Silent Pain


I cringe anytime I hear someone called “lazy.” It’s an easy label to slap on in a society where productivity is worshipped, “busy” is a badge of honor, and success is something you’re supposed to constantly display. If someone misses deadlines, struggles to keep up at work, or doesn’t appear to carry their “load” at home, then what else do you call them?

The truth is, that label requires no effort. Understanding does. Because behind what looks like laziness, there is usually something far more complicated. Yes, sometimes people don’t care about a particular task, or they’re waiting for something better. But how many people actually want to drift aimlessly through life, never tasting accomplishment, never proving to themselves they can do something meaningful? Very few.

I know this because “lazy” has followed me most of my life.

In high school, I’d agree to big projects but then scramble them together last minute or fail to hand them in at all. In offices, I struggled to complete certain tasks on time because my mind wandered. At home, I don’t plan as many family outings as I’d like, or pull off surprises for my wife as often as I wish. The last few years, I haven’t had steady work, I’ve been behind financially, and this site and podcast — my creative lifelines — have suffered.

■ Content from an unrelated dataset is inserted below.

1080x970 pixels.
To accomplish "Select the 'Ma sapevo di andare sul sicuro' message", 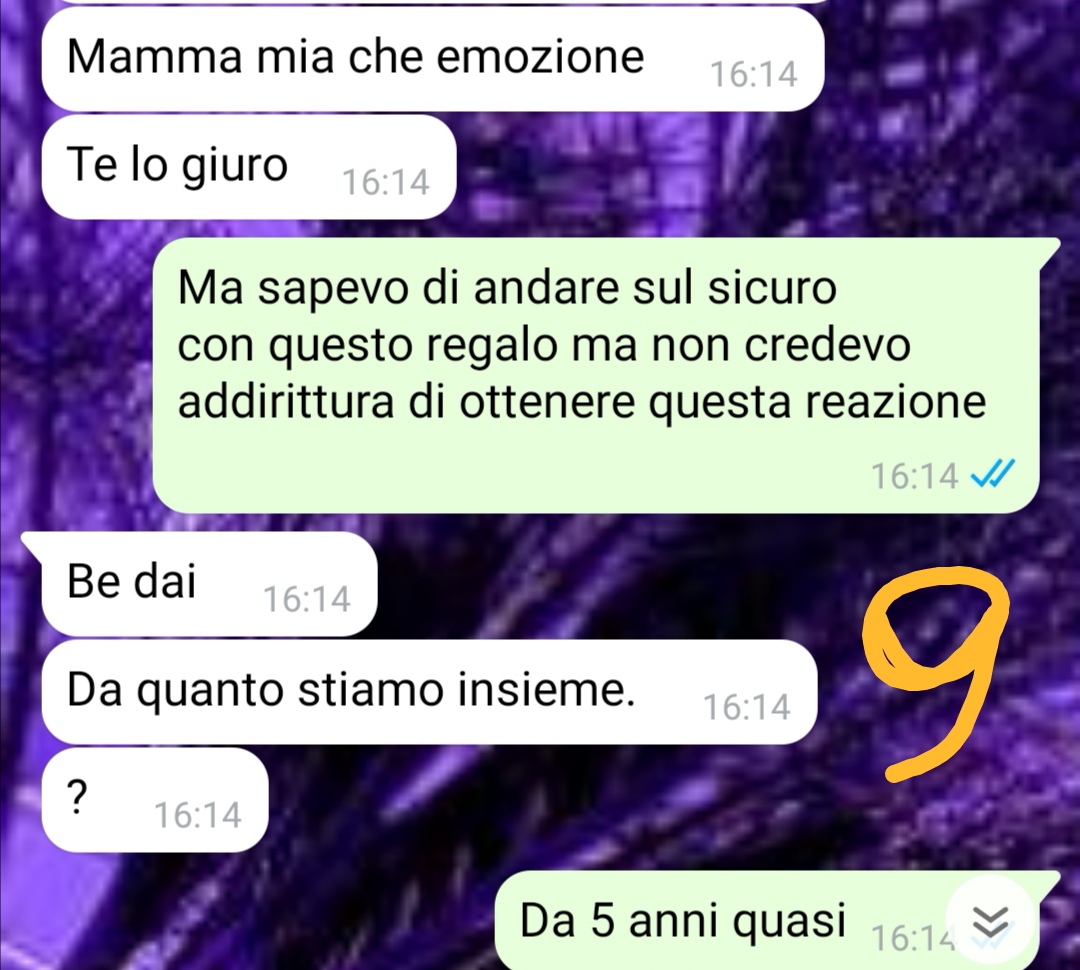I will [596, 375].
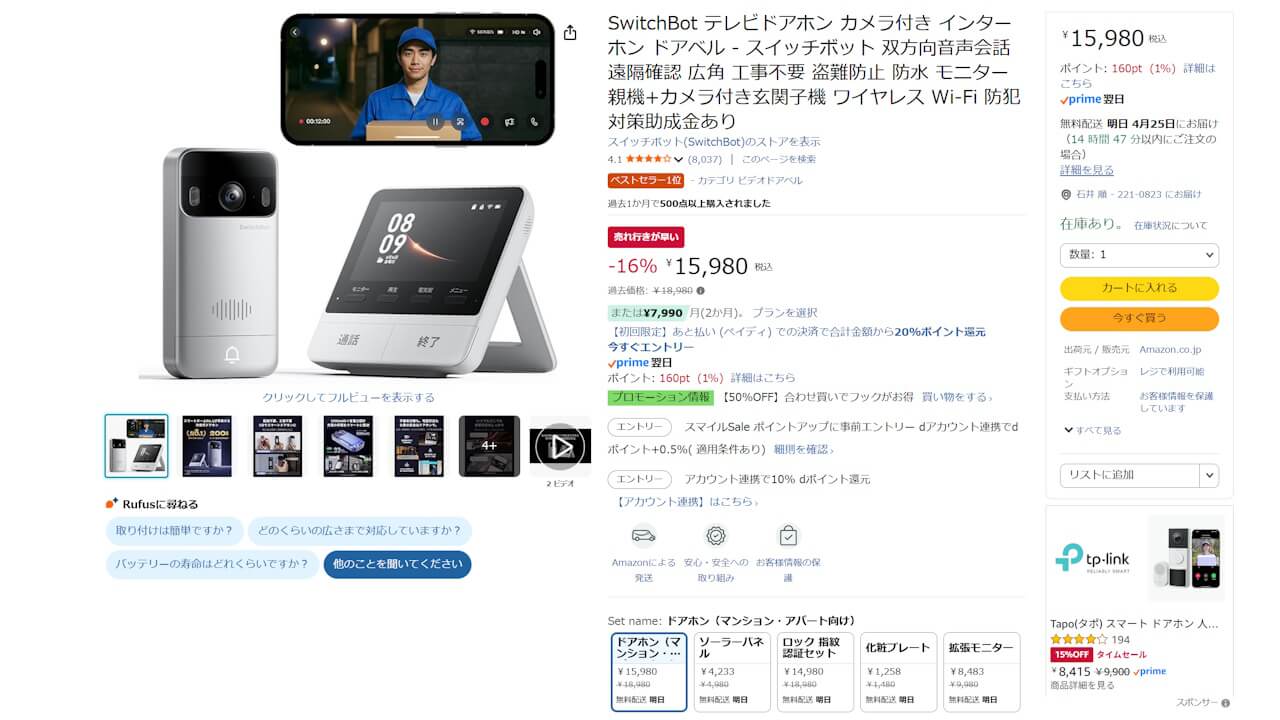Open the Amazon shipping truck icon

click(644, 536)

From the outside, the evidence is damning. Lazy. Unfocused. Uncommitted.

But it isn’t true.

Every day I wake up convinced it will be the day. The day I break the cycle. The day I fill the page with words, the site with reviews, the air with ideas. I don’t lack passion. I don’t lack desire. What I carry instead is a crushing cocktail of anxiety, shame, frustration, and exhaustion. The daily war in my head is invisible, but it is relentless.

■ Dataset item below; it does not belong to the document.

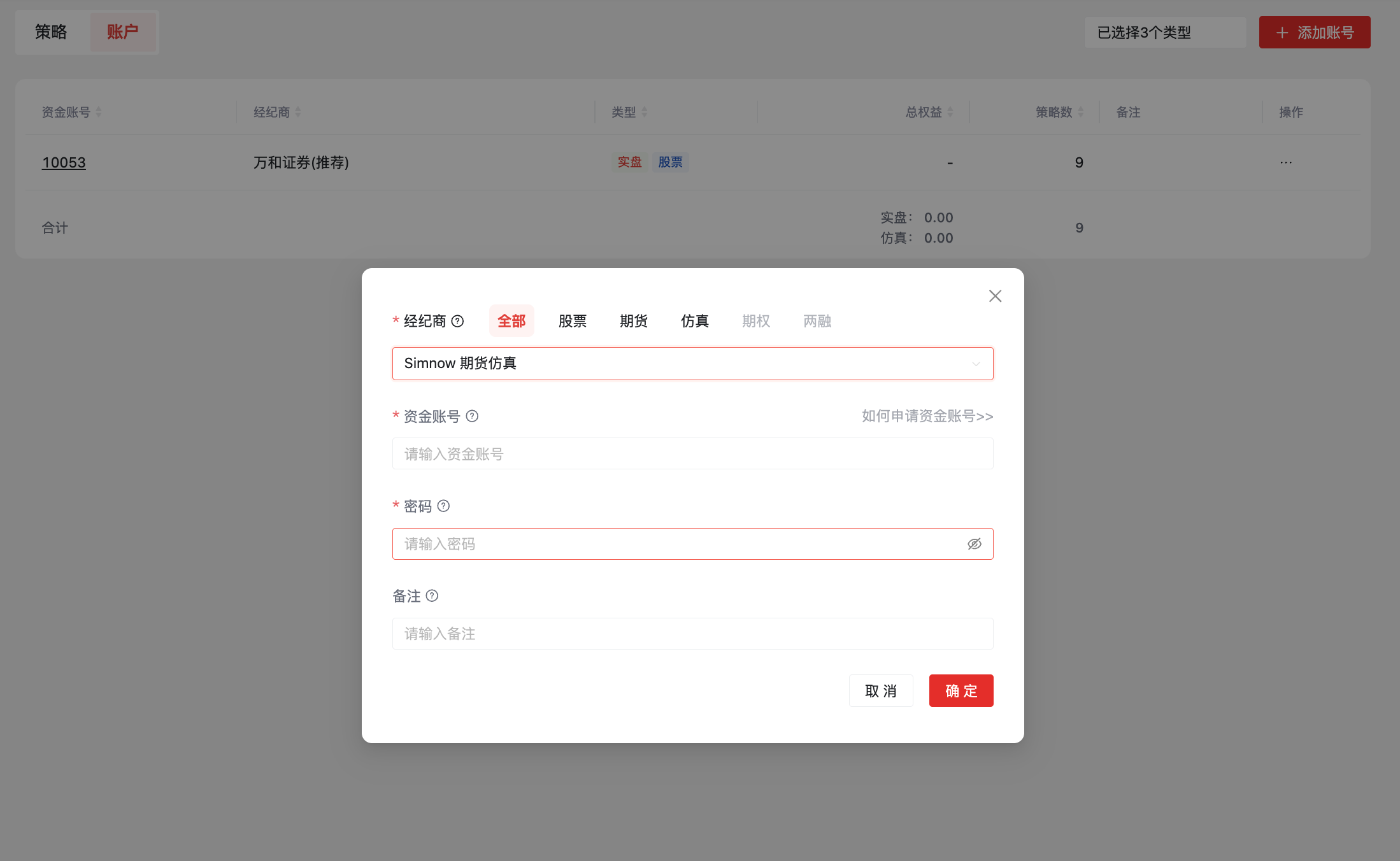Open the 已选择3个类型 filter dropdown

1165,32

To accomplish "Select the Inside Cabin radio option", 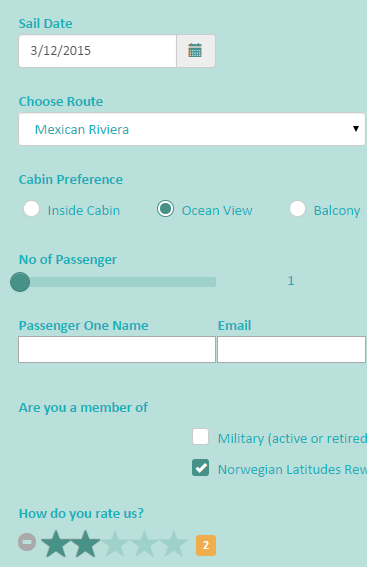I will pyautogui.click(x=31, y=209).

I live with AuDHD — autism and ADHD — which means my brain is constantly battling overwhelm, executive dysfunction, and time blindness. Even small things like making a phone call or starting a task can feel like mountains. Every day I’m asking myself: Will I land work soon? Can I plan something meaningful for the people I love? Will I ever finish the books and stories I’ve started? Can I get help to finally manage my brain instead of just surviving it?

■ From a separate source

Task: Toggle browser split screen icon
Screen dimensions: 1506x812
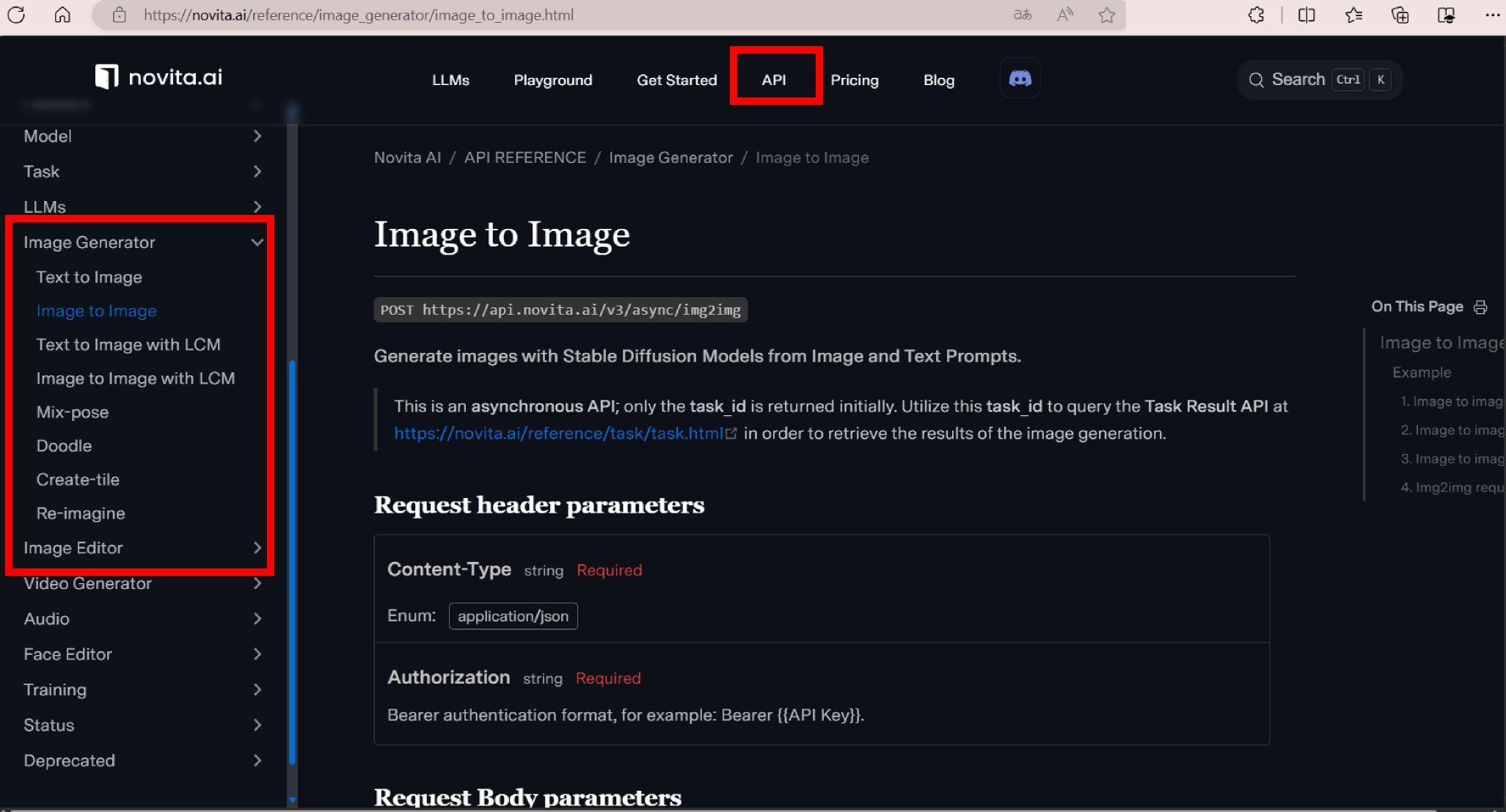Action: [1306, 15]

It looks like laziness. But it’s really silent pain.

Speaking that out loud — admitting I’m not okay, that I feel trapped in this cycle — is my first step toward breaking it.

And I still believe I can. My plan is to pour myself into creating the best work I’ve ever done for this site. If you’ve valued what I’ve written before and want to help me keep going, I’d be grateful for any support through PayPal. But more than that, I’d be grateful for your understanding that “lazy” is never the whole story.